Contro questa pronuncia l'imputato ha proposto ricorso per cassazione con il quale lamenta che gli siano state applicate le pene accessorie pur potendo fruire, quanto al reato più grave di estorsione e a quello di associazione per delinquere, del condono concesso con L. n.241 del 2006, e deduce violazione di legge quanto alla condanna alla rifusione delle spese di mantenimento durante la custodia cautelare in carcere.
La prima doglianza deve trovare accoglimento in quanto l'applicazione delle pene accessorie della interdizione legale e della interdizione perpetua dai pubblici uffici risulta (anche se per una ragione diversa da quella addotta, essendo la concessione dell'indulto irrilevante a tali fini) illegittima.

- **VOCI FORNITE**
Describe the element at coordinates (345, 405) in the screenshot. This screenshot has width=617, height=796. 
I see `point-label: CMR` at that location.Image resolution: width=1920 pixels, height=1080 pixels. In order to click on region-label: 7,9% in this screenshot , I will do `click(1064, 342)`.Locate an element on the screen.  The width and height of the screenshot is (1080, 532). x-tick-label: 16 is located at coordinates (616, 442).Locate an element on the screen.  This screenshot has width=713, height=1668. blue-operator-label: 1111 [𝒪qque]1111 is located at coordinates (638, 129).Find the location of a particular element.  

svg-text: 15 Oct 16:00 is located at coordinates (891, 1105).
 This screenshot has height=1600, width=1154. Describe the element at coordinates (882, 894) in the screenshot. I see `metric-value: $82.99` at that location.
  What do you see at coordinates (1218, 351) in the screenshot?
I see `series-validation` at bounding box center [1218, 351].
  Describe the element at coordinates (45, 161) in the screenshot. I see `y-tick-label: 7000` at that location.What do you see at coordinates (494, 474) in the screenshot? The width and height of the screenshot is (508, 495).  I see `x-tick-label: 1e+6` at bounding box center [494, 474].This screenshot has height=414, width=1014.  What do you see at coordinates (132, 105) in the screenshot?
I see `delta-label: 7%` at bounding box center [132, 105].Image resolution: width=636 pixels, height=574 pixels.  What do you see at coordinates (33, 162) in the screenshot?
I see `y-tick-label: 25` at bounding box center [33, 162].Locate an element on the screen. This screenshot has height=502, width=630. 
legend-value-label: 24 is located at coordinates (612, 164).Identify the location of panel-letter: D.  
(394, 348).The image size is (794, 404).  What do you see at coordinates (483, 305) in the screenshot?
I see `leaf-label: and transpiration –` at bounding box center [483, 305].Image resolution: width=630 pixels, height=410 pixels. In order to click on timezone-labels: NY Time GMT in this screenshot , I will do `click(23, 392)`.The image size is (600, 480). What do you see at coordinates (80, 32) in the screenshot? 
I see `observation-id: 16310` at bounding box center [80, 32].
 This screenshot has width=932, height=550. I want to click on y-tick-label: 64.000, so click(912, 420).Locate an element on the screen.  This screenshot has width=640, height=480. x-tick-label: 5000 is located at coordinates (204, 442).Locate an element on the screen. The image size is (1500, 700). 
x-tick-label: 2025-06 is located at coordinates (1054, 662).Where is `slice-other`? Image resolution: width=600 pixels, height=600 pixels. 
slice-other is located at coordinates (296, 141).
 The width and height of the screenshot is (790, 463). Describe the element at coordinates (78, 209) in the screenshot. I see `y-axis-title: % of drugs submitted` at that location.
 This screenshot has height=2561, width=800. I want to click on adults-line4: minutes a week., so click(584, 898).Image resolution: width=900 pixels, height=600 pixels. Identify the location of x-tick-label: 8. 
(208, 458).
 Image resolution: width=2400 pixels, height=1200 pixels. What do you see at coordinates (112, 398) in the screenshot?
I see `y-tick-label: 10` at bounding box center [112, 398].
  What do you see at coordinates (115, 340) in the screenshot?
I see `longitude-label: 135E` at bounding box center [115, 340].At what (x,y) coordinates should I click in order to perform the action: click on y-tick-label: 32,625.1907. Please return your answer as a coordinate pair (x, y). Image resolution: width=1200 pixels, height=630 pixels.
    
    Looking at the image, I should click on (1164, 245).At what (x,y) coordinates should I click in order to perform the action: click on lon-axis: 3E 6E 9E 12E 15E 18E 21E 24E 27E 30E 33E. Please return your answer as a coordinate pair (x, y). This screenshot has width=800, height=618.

- **CONSEGNA 1**
Nel testo sul ricorso per cassazione, con quale legge era stato concesso il condono di cui l'imputato dice di poter fruire?
- **CONSEGNA 2**
Riporta dal testo sul ricorso per cassazione il passo che parte da "Contro questa pronuncia" e arriva fino a "tali fini) illegittima.", copiandolo senza modifiche.

- **SOLUZIONE SVOLTA 1**
Con la L. n. 241 del 2006.

- **SOLUZIONE SVOLTA 2**
Contro questa pronuncia l'imputato ha proposto ricorso per cassazione con il quale lamenta che gli siano state applicate le pene accessorie pur potendo fruire, quanto al reato più grave di estorsione e a quello di associazione per delinquere, del condono concesso con L. n.241 del 2006, e deduce violazione di legge quanto alla condanna alla rifusione delle spese di mantenimento durante la custodia cautelare in carcere.
La prima doglianza deve trovare accoglimento in quanto l'applicazione delle pene accessorie della interdizione legale e della interdizione perpetua dai pubblici uffici risulta (anche se per una ragione diversa da quella addotta, essendo la concessione dell'indulto irrilevante a tali fini) illegittima.